Every entry below should be written out exactly, and no image should appear.
(Given data Opens)
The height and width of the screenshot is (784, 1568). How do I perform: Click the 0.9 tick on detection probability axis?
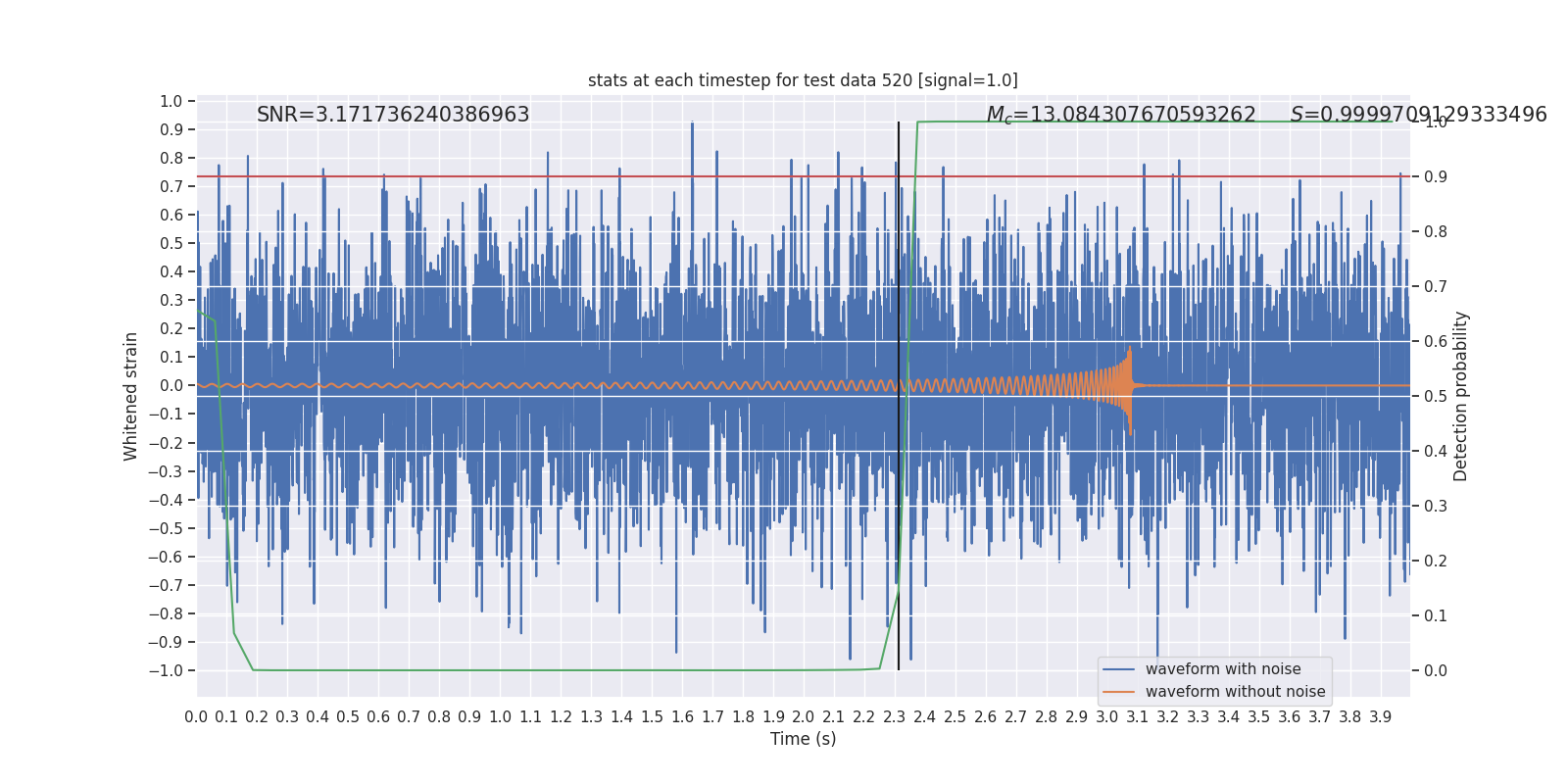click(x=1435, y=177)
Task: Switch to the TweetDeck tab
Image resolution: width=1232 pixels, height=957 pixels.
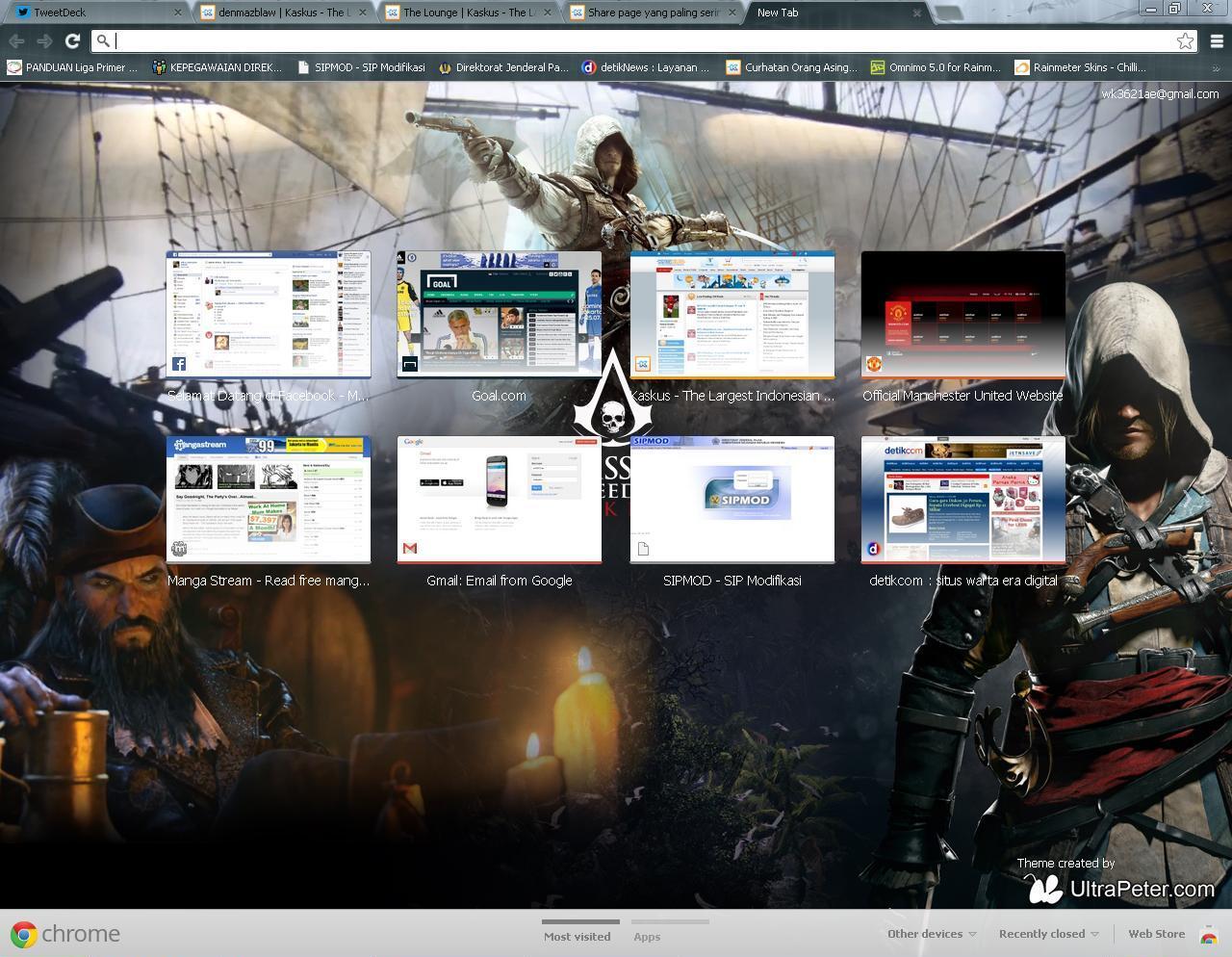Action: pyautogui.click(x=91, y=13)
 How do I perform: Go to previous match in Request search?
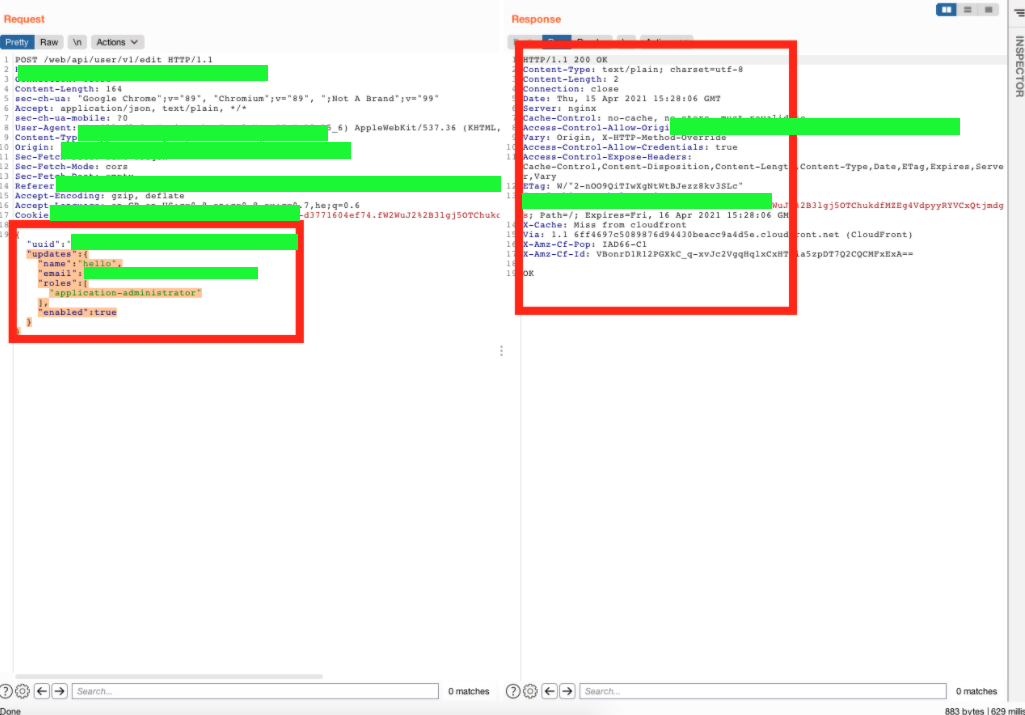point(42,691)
(Given data Closes)
Reply to the task:
The height and width of the screenshot is (784, 1568). How do I perform: Click the 0.9 tick on detection probability axis?
click(x=1435, y=177)
Task: Switch to the TweetDeck tab
Image resolution: width=1232 pixels, height=957 pixels.
Action: pyautogui.click(x=91, y=13)
 How do I perform: Go to previous match in Request search?
point(42,691)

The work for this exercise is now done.